The game has these computer terminals placed around the spaceship where you can access ship functions such as doors and read messages to give you any clues. These terminals have a striking and unique retro-futuristic vibe. It immediately caught my eye and I got to work on recreating this design as my website.

Sevastopol Interface

I wanted to build a fully interactive portfolio website styled like a Sevastolink terminal:

- CRT aesthetic
- Scanlines overlay
- Green monochrome theme
- Folder navigation with connector lines
- Dynamic content panels
- A Pong game (because why not?)

The idea wasn’t to copy the interface exactly, but to replicate the feeling of it.

Each folder button dynamically calculates its vertical connector line length based on its layout position. When switching folders or entering fullscreen mode, it recalculates the line height to keep everything properly aligned.

To simulate the screen effect, the entire UI sits beneath a scanlines PNG overlay. A bezel image frames the display, and z-index layering is carefully controlled throughout. pointer-events: none is used so the overlays don’t block interaction. These small details make everything feel like it’s being rendered inside a physical monitor.

Sevastopol Loading Screen Sevastopol About Me

Next, to match the industrial sci-fi feel of the interface, I used a pixel-style font (Retro Computer).

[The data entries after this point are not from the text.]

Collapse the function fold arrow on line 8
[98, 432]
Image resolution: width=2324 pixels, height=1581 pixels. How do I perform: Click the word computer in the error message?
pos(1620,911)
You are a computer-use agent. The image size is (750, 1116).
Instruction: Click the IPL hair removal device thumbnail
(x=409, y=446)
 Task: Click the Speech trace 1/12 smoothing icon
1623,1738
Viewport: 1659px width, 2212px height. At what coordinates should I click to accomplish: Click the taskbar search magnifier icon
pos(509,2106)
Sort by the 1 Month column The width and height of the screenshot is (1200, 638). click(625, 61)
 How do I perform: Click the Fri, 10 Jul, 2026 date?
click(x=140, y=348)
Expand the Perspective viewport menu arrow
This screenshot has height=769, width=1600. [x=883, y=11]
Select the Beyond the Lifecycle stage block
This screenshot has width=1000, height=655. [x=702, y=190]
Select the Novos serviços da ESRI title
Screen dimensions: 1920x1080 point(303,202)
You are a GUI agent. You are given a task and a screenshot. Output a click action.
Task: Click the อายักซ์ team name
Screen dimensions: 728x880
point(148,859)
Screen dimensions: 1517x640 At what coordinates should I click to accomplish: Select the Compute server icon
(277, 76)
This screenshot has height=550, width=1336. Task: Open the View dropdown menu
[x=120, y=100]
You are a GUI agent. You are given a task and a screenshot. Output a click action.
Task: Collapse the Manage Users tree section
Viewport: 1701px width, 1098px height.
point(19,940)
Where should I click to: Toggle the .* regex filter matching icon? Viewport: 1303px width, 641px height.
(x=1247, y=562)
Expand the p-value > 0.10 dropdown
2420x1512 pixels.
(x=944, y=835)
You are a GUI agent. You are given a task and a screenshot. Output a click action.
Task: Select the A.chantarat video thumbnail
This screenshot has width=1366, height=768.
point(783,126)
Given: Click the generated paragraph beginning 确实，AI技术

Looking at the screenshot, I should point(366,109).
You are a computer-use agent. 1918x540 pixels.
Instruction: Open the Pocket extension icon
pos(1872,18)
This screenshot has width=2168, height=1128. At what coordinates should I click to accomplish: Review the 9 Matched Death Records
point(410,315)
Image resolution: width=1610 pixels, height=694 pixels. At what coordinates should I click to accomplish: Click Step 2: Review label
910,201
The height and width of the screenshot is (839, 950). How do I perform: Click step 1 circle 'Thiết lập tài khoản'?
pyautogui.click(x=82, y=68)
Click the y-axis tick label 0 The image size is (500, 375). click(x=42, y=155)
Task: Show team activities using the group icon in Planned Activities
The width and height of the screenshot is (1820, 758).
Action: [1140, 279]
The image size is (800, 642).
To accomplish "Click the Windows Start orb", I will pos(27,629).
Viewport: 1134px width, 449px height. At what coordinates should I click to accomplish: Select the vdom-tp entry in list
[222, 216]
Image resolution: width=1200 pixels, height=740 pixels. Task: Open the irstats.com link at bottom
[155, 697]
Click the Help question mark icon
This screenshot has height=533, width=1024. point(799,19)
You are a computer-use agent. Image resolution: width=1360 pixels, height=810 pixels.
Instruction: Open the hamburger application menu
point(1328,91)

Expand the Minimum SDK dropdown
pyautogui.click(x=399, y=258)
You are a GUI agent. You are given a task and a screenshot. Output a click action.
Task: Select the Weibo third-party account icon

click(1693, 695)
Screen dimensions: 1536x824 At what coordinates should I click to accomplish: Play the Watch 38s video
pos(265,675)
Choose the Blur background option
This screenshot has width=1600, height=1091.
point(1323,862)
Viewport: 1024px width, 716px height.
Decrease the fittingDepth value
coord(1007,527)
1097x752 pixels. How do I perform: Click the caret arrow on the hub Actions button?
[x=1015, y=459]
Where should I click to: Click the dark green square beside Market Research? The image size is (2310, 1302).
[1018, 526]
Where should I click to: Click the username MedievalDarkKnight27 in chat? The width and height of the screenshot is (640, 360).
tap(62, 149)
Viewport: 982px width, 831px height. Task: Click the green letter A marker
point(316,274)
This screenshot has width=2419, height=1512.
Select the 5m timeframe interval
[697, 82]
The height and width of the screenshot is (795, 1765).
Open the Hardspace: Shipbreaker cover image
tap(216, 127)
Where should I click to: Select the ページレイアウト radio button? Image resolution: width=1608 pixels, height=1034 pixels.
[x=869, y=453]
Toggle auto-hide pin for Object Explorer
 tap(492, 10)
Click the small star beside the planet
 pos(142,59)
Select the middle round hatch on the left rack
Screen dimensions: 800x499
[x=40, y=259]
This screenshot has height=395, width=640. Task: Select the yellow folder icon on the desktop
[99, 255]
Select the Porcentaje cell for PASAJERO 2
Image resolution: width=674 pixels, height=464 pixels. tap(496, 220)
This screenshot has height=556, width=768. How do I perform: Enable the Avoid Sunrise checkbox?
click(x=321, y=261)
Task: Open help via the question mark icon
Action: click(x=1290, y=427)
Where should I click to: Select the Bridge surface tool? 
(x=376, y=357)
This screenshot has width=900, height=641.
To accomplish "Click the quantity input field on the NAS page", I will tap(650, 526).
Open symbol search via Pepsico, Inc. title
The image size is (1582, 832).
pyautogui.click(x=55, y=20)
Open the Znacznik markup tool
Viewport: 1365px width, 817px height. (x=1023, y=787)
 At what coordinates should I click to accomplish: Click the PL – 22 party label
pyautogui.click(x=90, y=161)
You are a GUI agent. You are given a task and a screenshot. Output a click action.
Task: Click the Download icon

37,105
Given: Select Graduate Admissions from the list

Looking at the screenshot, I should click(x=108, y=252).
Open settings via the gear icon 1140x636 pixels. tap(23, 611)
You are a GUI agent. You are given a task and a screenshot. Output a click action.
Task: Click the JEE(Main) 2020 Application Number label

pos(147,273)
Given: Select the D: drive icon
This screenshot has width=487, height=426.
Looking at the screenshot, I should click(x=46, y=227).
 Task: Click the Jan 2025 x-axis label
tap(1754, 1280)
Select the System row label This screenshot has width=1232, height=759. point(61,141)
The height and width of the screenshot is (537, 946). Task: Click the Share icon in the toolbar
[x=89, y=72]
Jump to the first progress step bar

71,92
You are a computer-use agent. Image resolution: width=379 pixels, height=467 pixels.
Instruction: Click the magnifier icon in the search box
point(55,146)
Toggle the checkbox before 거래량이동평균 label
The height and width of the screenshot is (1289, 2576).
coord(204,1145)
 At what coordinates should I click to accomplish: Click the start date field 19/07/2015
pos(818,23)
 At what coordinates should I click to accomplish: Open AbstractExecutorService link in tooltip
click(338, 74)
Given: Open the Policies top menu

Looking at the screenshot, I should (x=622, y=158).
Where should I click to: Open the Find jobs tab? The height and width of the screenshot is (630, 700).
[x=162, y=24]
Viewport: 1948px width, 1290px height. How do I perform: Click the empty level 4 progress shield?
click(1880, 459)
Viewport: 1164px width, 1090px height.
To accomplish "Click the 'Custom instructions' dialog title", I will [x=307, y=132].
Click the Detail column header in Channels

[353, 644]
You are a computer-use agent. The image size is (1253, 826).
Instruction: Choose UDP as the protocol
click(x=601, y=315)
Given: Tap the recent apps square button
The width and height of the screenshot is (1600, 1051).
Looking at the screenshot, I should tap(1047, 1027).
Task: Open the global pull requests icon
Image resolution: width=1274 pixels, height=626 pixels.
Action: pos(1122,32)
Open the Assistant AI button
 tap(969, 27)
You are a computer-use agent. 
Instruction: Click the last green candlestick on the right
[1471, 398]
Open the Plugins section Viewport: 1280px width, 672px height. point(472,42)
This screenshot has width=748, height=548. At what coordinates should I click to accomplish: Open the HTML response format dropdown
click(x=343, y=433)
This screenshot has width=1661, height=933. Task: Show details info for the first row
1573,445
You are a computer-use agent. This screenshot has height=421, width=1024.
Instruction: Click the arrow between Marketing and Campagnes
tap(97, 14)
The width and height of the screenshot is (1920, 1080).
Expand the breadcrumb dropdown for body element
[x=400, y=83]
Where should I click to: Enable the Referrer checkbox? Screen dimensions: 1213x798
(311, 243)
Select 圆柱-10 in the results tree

Lastly, I embedded a fully working Pong game built with the canvas API. It includes dynamic resizing, CPU paddle AI, collision detection, and real-time rendering using requestAnimationFrame. It felt fitting to include an old-school arcade game inside a retro terminal interface.

Sevastopol Pong Game

Some suprisingly tricky things were keeping connector lines aligned when resizing/fullscreen and making the Pong canvas perfectly fill the terminal window. Most of the time wasn’t spent writing logic, it was actually spent adjusting 0.2vw borders and aligning elements by eye until it felt right.

This wasn’t just a UI replication project. It was an exercise in attention to detail and turning nostalgia into implementation. Rebuilding something you admire forces you to understand it deeply. And in this case, it was just as satisfying as playing through the game itself.